Column Master Key(CMK)是用来保护Column Encryption Key(CEK)的一种密钥,存储在安全的兼容加密存储设备(如Azure Key Vault)中。而Column Encryption Key(CEK)则用于对表中的敏感列进行加密和解密,该密钥保存在客户端,并且不被数据库系统所知。通过这种方式,即使数据库管理员能够访问数据库存储的内容,他也不能查看其中的敏感数据。
Always Encrypted要求使用SQL Server 2016及更高版本,并且只支持部分数据类型。
Cell-Level加密
Cell-Level加密是一种基于列的加密技术,具有以下特点:
单元格级别的加密,数据需要在查询时解密
支持加密时指定明文,可对已有数据进行加密
只需要在列的定义中指定加密函数即可
Cell-Level加密可以使用SQL Server内置的加密函数进行实现。
--使用Cell-Level加密
CREATE CERTIFICATE MyCellLevelCert ENCRYPTION BY PASSWORD = 'myStrongPassword';
CREATE SYMMETRIC KEY MyCellLevelKey WITH ALGORITHM = AES_256 ENCRYPTION BY CERTIFICATE MyCellLevelCert;
CREATE TABLE MyTable (
MyID INT PRIMARY KEY,
MySensitiveData VARBINARY(MAX) ENCRYPTED WITH (COLUMN_ENCRYPTION_KEY = MyCellLevelKey, ENCRYPTION_TYPE = RANDOMIZED),
...
);
--解密
SELECT MyID, CONVERT(NVARCHAR(MAX), MySensitiveData) AS MyDecryptedData
FROM MyTable
WHERE MyID = 1;
表级加密
表级加密是对整个表进行加密,与列级和行级加密不同,表级加密是通过使用SQL Server的文件级加密功能实现的,因此其加密程度更高。

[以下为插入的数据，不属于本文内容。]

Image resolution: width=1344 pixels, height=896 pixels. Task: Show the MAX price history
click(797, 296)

表级加密优势在于它可以轻松地将整个表加密,同时不需要对Existing application做任何更改。缺点是表级加密运行的开销可能会较大。例如,对于大型表,开启表级加密可能会降低查询性能,并增加查询计划的开销。另外,由于表级加密需要加密和解密整个表,因此会涉及到系统I/O和存储空间的开销。

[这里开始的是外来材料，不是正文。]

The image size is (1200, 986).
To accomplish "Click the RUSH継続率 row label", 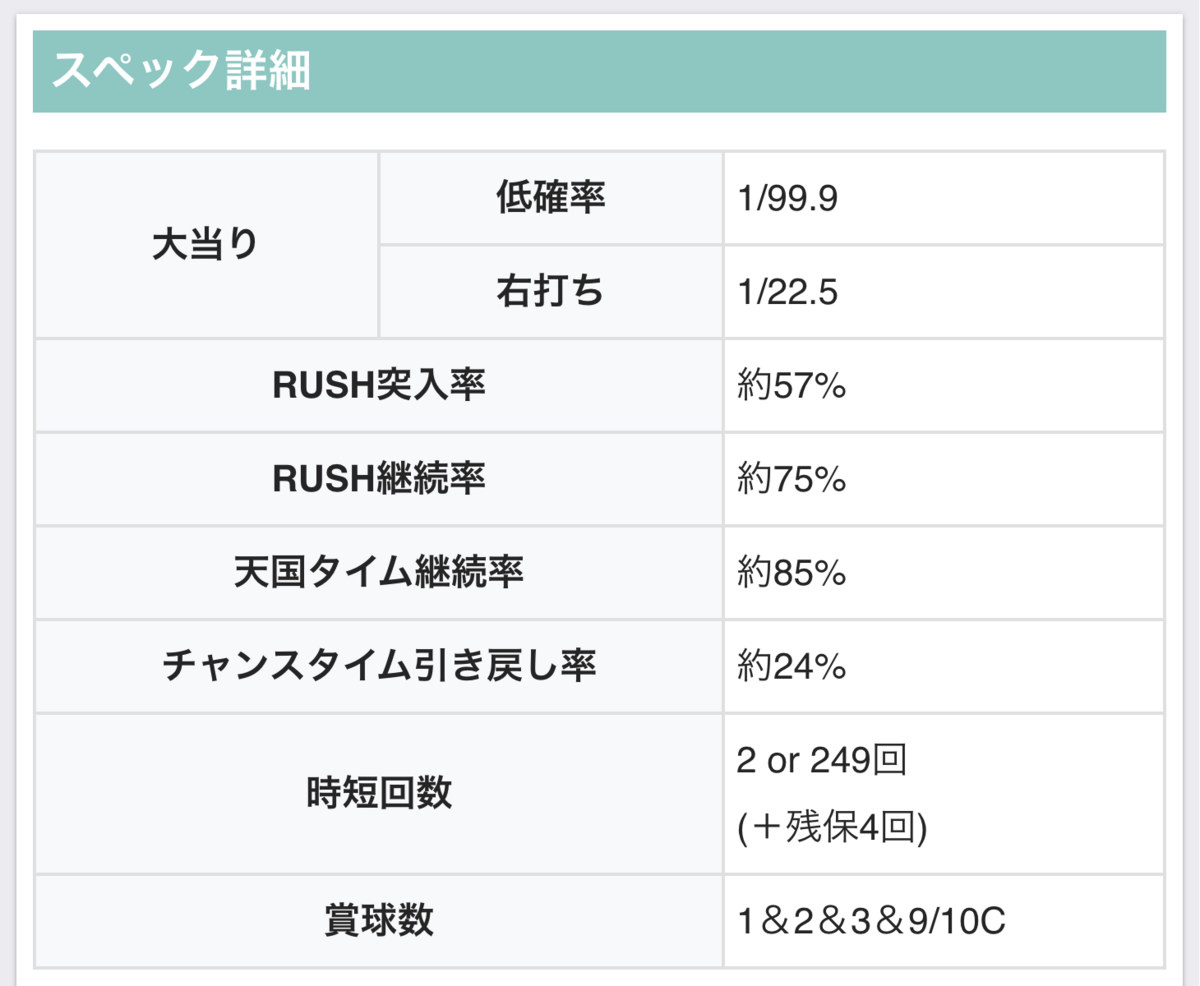I will [x=379, y=480].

表级加密可以在数据库中创建加密键,并使用该键加密和解密整个表。这种加密方式可以很好地保护数据,但由于加密和解密需要消耗很多系统资源,因此在设计表结构时需要特别注意。
--使用表级加密
USE MyDatabase;
CREATE DATABASE ENCRYPTION KEY WITH ALGORITHM = AES_256 ENCRYPTION BY SERVER CERTIFICATE MyServerCert;
ALTER DATABASE MyDatabase SET ENCRYPTION ON;
总结
SQL Server表数据安全加密可以保障敏感数据不会被未经授权的人员访问、窃取或篡改,从而提高数据安全性。主要包括列级加密、行级加密和表级加密。
对于不同的加密需求,可以选择不同的加密方式来进行保护。